O Tribunal de Contas do Estado de Rondônia (TCE-RO) determinou a citação do prefeito de Porto Velho, Leonardo Barreto de Moraes, para apresentar defesa sobre uma série de irregularidades identificadas durante a análise preliminar da Prestação de Contas de Governo referente ao exercício de 2025. A decisão foi assinada pelo conselheiro Paulo Curi Neto e garante ao gestor o direito ao contraditório e à ampla defesa antes do julgamento definitivo das contas.
A fiscalização foi realizada por meio de auditoria técnica e inspeções presenciais promovidas pelo TCE-RO, que analisaram a execução orçamentária, a gestão fiscal, o balanço geral do município e a implementação de políticas públicas.
Auditoria encontrou dez principais irregularidades
Após a análise técnica, o Tribunal manteve dez achados considerados relevantes, que deverão ser esclarecidos pelo prefeito no prazo de 30 dias.
Entre os principais problemas apontados estão:
- Déficit atuarial de R$ 4,84 bilhões no Fundo Financeiro do Regime Próprio de Previdência Social (RPPS);
- Aumento de despesas obrigatórias sem estudo de impacto financeiro e atuarial;
- Falhas na divulgação da ordem cronológica de pagamentos no Portal da Transparência;
- Inventário de bens imóveis em desacordo com as normas da contabilidade pública;
- Deficiências no controle patrimonial dos bens móveis das escolas municipais;
- Descumprimento de metas do Plano Nacional de Educação (PNE);
- Não atingimento das metas da política de alfabetização;
- Deficiências na oferta de vagas na educação infantil;
- Insuficiência da assistência pré-natal para reduzir a mortalidade materna e neonatal;
- Baixa capacidade institucional da política ambiental para enfrentar a degradação ambiental.
O relator também reconheceu que dois dos achados inicialmente apresentados pela equipe técnica não deveriam integrar esta fase do processo.
Segundo a decisão, tanto o suposto descumprimento de determinação anterior do Tribunal quanto a ausência de registro das provisões referentes às ações judiciais ainda estão dentro do prazo concedido para regularização, que deverá ser comprovada apenas na prestação de contas do exercício de 2026. Por isso, esses dois itens foram excluídos desta decisão, sem que isso represente a regularização das situações apontadas.
Possibilidade de parecer desfavorável
O relatório técnico informa que algumas irregularidades possuem gravidade suficiente para, caso não sejam justificadas ou corrigidas, fundamentar um parecer desfavorável às contas de governo, especialmente em relação à execução orçamentária e à gestão fiscal do município. Entretanto, essa conclusão dependerá da análise das justificativas que serão apresentadas pelo prefeito.
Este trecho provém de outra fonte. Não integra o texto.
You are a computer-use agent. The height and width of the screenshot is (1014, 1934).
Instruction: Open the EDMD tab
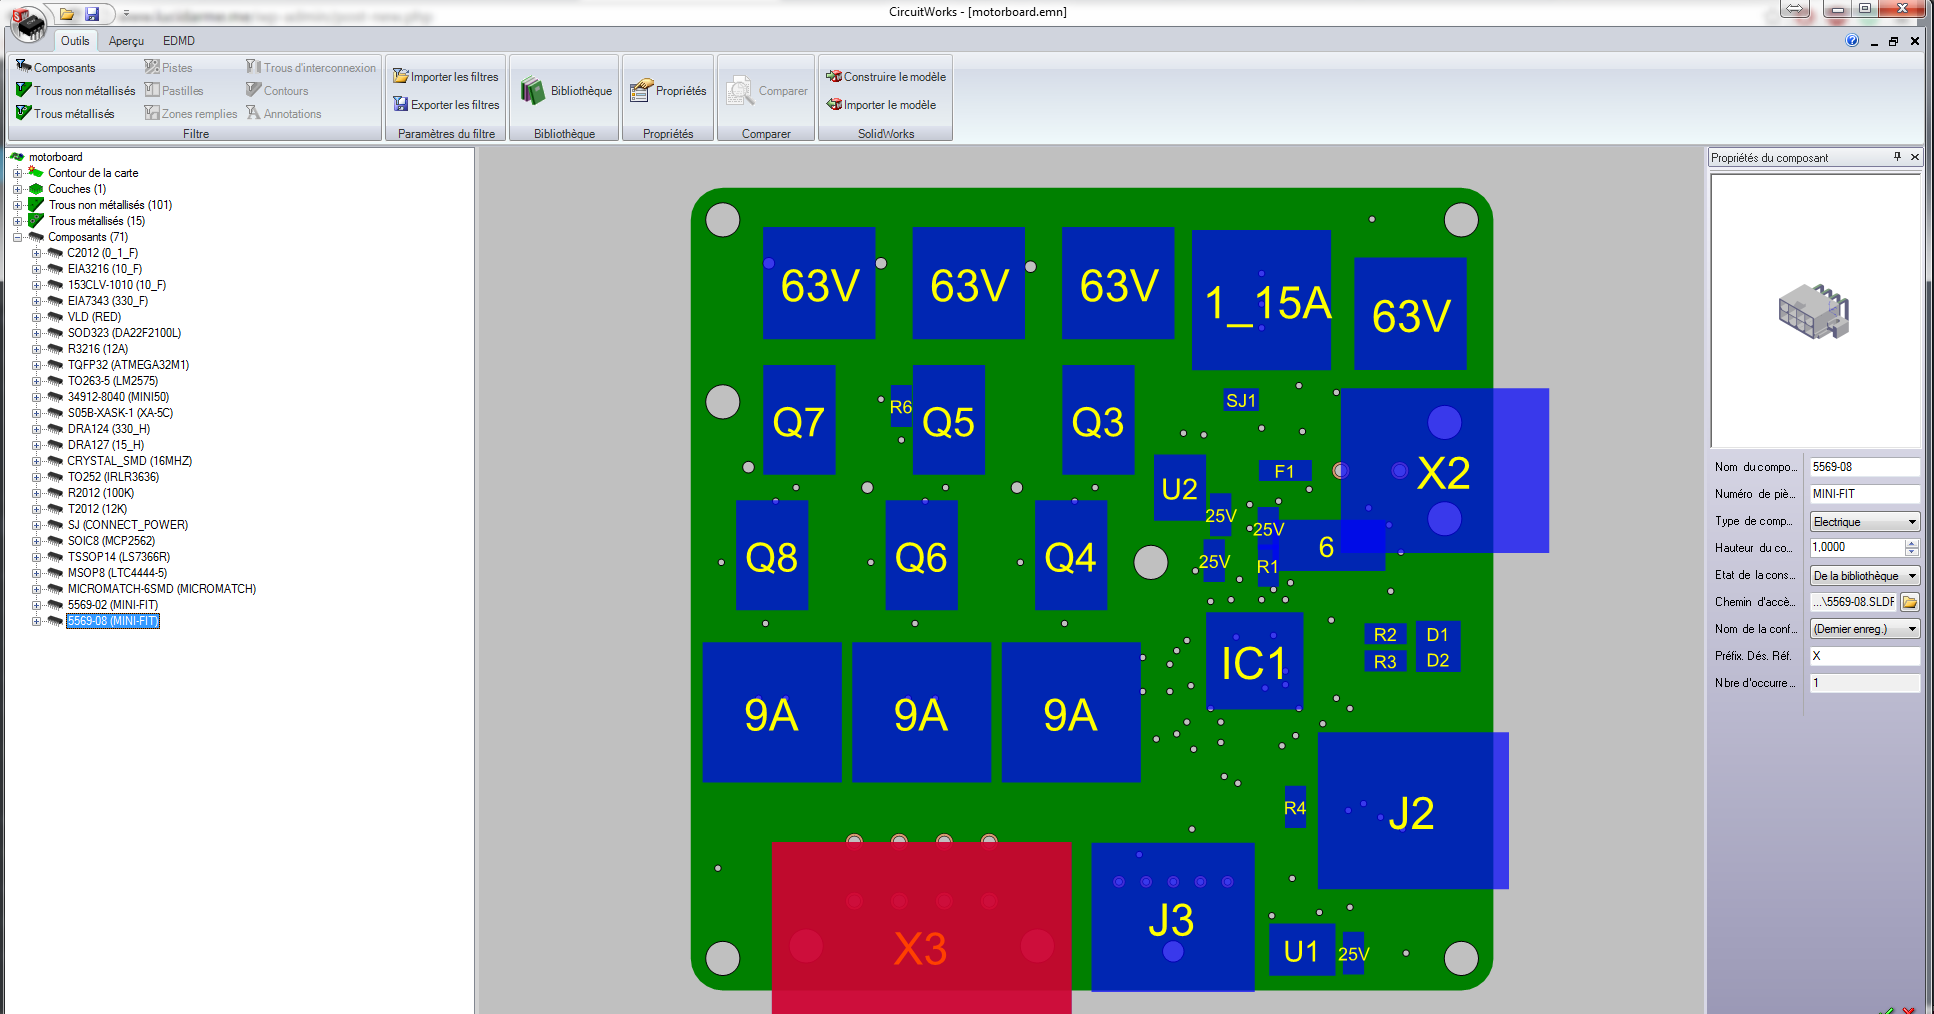pyautogui.click(x=179, y=41)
Prefeito terá 30 dias para apresentar defesa
Na decisão, o Tribunal determinou a expedição de Mandado de Audiência, concedendo ao prefeito prazo improrrogável de 30 dias para encaminhar esclarecimentos e documentos que possam justificar os apontamentos feitos pela equipe técnica. Após essa etapa, o processo seguirá para nova análise da Secretaria-Geral de Controle Externo e, posteriormente, para manifestação do Ministério Público de Contas antes do julgamento final.
Decisão ainda não julga as contas
É importante destacar que esta decisão não significa reprovação das contas da Prefeitura de Porto Velho. Trata-se de uma fase preliminar da prestação de contas, na qual o Tribunal identifica possíveis irregularidades e assegura ao gestor o direito de defesa. Somente após a análise das justificativas e das manifestações técnicas e do Ministério Público de Contas será emitido o parecer definitivo sobre as contas do exercício de 2025.